**Work to complete:** The required answer is an exact copy of every entry underneath.

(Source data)

* * * * *

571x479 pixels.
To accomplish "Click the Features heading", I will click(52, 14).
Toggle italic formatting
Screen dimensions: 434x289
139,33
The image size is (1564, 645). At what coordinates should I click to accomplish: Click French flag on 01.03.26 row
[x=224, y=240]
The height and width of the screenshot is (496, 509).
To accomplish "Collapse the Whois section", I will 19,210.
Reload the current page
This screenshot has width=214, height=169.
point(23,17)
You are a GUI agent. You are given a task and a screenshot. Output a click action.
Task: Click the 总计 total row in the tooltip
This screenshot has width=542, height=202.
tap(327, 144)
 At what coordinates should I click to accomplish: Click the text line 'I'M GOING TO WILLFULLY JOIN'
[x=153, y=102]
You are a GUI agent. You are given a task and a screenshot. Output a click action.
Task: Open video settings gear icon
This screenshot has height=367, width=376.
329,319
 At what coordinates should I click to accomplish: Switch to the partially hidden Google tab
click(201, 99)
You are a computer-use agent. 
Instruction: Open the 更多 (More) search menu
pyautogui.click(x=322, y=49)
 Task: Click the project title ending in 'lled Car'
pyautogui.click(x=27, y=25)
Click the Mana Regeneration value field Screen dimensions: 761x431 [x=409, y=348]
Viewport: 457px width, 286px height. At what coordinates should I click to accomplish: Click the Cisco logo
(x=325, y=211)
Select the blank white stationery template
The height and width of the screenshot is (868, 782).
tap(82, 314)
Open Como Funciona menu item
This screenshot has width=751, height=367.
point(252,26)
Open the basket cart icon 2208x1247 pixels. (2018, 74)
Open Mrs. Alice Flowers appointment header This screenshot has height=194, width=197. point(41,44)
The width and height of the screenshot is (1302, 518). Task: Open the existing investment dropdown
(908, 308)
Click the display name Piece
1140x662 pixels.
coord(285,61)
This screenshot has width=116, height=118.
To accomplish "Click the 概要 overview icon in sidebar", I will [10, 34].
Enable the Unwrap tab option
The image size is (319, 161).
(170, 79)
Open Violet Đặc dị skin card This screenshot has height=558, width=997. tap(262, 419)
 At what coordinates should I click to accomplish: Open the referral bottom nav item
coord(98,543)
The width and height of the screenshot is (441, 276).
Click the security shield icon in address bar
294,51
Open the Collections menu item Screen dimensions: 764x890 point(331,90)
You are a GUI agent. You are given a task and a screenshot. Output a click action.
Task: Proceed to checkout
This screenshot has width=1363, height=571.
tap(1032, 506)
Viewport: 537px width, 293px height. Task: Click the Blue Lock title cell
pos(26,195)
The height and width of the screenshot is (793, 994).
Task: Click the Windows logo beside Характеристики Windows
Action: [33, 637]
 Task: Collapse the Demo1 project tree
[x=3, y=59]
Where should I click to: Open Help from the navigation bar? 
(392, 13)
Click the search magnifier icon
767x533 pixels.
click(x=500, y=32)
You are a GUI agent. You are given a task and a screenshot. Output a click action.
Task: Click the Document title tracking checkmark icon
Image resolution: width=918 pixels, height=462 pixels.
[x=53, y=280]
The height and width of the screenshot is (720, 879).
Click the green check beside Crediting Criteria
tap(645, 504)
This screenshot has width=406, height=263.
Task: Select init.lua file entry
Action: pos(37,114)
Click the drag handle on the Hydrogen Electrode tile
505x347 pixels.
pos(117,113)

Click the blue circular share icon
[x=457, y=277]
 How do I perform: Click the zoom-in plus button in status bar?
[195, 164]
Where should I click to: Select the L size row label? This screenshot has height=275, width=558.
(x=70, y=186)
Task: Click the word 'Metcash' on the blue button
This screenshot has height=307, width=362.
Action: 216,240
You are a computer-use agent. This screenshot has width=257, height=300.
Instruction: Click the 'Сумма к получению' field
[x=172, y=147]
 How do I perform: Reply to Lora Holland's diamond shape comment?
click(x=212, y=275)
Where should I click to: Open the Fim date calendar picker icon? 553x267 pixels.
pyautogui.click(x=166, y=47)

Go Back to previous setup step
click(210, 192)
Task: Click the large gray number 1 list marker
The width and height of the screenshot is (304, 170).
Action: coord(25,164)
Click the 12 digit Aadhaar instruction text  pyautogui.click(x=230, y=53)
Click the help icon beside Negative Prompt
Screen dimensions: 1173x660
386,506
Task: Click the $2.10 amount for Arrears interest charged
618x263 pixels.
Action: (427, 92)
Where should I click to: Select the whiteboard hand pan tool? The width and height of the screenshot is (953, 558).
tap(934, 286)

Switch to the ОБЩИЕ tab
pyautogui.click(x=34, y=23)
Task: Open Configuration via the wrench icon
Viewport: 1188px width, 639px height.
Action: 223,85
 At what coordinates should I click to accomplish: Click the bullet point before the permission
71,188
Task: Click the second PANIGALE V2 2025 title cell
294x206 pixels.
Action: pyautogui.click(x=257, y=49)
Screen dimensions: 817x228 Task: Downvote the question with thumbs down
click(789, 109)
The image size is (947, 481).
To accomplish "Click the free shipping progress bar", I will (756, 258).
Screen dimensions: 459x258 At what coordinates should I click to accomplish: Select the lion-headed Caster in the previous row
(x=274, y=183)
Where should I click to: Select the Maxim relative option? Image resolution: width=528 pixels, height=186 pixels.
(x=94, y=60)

* * * * *

**Answer to the problem:**
571x479 pixels.
To accomplish "Click the Features heading", I will click(52, 14).
Toggle italic formatting
Screen dimensions: 434x289
139,33
The image size is (1564, 645). At what coordinates should I click to accomplish: Click French flag on 01.03.26 row
[x=224, y=240]
The height and width of the screenshot is (496, 509).
To accomplish "Collapse the Whois section", I will 19,210.
Reload the current page
This screenshot has width=214, height=169.
point(23,17)
You are a GUI agent. You are given a task and a screenshot. Output a click action.
Task: Click the 总计 total row in the tooltip
This screenshot has width=542, height=202.
tap(327, 144)
 At what coordinates should I click to accomplish: Click the text line 'I'M GOING TO WILLFULLY JOIN'
[x=153, y=102]
You are a GUI agent. You are given a task and a screenshot. Output a click action.
Task: Open video settings gear icon
This screenshot has height=367, width=376.
329,319
 At what coordinates should I click to accomplish: Switch to the partially hidden Google tab
click(201, 99)
You are a computer-use agent. 
Instruction: Open the 更多 (More) search menu
pyautogui.click(x=322, y=49)
 Task: Click the project title ending in 'lled Car'
pyautogui.click(x=27, y=25)
Click the Mana Regeneration value field Screen dimensions: 761x431 [x=409, y=348]
Viewport: 457px width, 286px height. At what coordinates should I click to accomplish: Click the Cisco logo
(x=325, y=211)
Select the blank white stationery template
The height and width of the screenshot is (868, 782).
tap(82, 314)
Open Como Funciona menu item
This screenshot has width=751, height=367.
point(252,26)
Open the basket cart icon 2208x1247 pixels. (2018, 74)
Open Mrs. Alice Flowers appointment header This screenshot has height=194, width=197. point(41,44)
The width and height of the screenshot is (1302, 518). Task: Open the existing investment dropdown
(908, 308)
Click the display name Piece
1140x662 pixels.
coord(285,61)
This screenshot has width=116, height=118.
To accomplish "Click the 概要 overview icon in sidebar", I will [10, 34].
Enable the Unwrap tab option
The image size is (319, 161).
(170, 79)
Open Violet Đặc dị skin card This screenshot has height=558, width=997. tap(262, 419)
 At what coordinates should I click to accomplish: Open the referral bottom nav item
coord(98,543)
The width and height of the screenshot is (441, 276).
Click the security shield icon in address bar
294,51
Open the Collections menu item Screen dimensions: 764x890 point(331,90)
You are a GUI agent. You are given a task and a screenshot. Output a click action.
Task: Proceed to checkout
This screenshot has width=1363, height=571.
tap(1032, 506)
Viewport: 537px width, 293px height. Task: Click the Blue Lock title cell
pos(26,195)
The height and width of the screenshot is (793, 994).
Task: Click the Windows logo beside Характеристики Windows
Action: [33, 637]
 Task: Collapse the Demo1 project tree
[x=3, y=59]
Where should I click to: Open Help from the navigation bar? 
(392, 13)
Click the search magnifier icon
767x533 pixels.
click(x=500, y=32)
You are a GUI agent. You are given a task and a screenshot. Output a click action.
Task: Click the Document title tracking checkmark icon
Image resolution: width=918 pixels, height=462 pixels.
[x=53, y=280]
The height and width of the screenshot is (720, 879).
Click the green check beside Crediting Criteria
tap(645, 504)
This screenshot has width=406, height=263.
Task: Select init.lua file entry
Action: pos(37,114)
Click the drag handle on the Hydrogen Electrode tile
505x347 pixels.
pos(117,113)

Click the blue circular share icon
[x=457, y=277]
 How do I perform: Click the zoom-in plus button in status bar?
[195, 164]
Where should I click to: Select the L size row label? This screenshot has height=275, width=558.
(x=70, y=186)
Task: Click the word 'Metcash' on the blue button
This screenshot has height=307, width=362.
Action: 216,240
You are a computer-use agent. This screenshot has width=257, height=300.
Instruction: Click the 'Сумма к получению' field
[x=172, y=147]
 How do I perform: Reply to Lora Holland's diamond shape comment?
click(x=212, y=275)
Where should I click to: Open the Fim date calendar picker icon? 553x267 pixels.
pyautogui.click(x=166, y=47)

Go Back to previous setup step
click(210, 192)
Task: Click the large gray number 1 list marker
The width and height of the screenshot is (304, 170).
Action: coord(25,164)
Click the 12 digit Aadhaar instruction text  pyautogui.click(x=230, y=53)
Click the help icon beside Negative Prompt
Screen dimensions: 1173x660
386,506
Task: Click the $2.10 amount for Arrears interest charged
618x263 pixels.
Action: (427, 92)
Where should I click to: Select the whiteboard hand pan tool? The width and height of the screenshot is (953, 558).
tap(934, 286)

Switch to the ОБЩИЕ tab
pyautogui.click(x=34, y=23)
Task: Open Configuration via the wrench icon
Viewport: 1188px width, 639px height.
Action: 223,85
 At what coordinates should I click to accomplish: Click the bullet point before the permission
71,188
Task: Click the second PANIGALE V2 2025 title cell
294x206 pixels.
Action: pyautogui.click(x=257, y=49)
Screen dimensions: 817x228 Task: Downvote the question with thumbs down
click(789, 109)
The image size is (947, 481).
To accomplish "Click the free shipping progress bar", I will (756, 258).
Screen dimensions: 459x258 At what coordinates should I click to accomplish: Select the lion-headed Caster in the previous row
(x=274, y=183)
Where should I click to: Select the Maxim relative option? Image resolution: width=528 pixels, height=186 pixels.
(x=94, y=60)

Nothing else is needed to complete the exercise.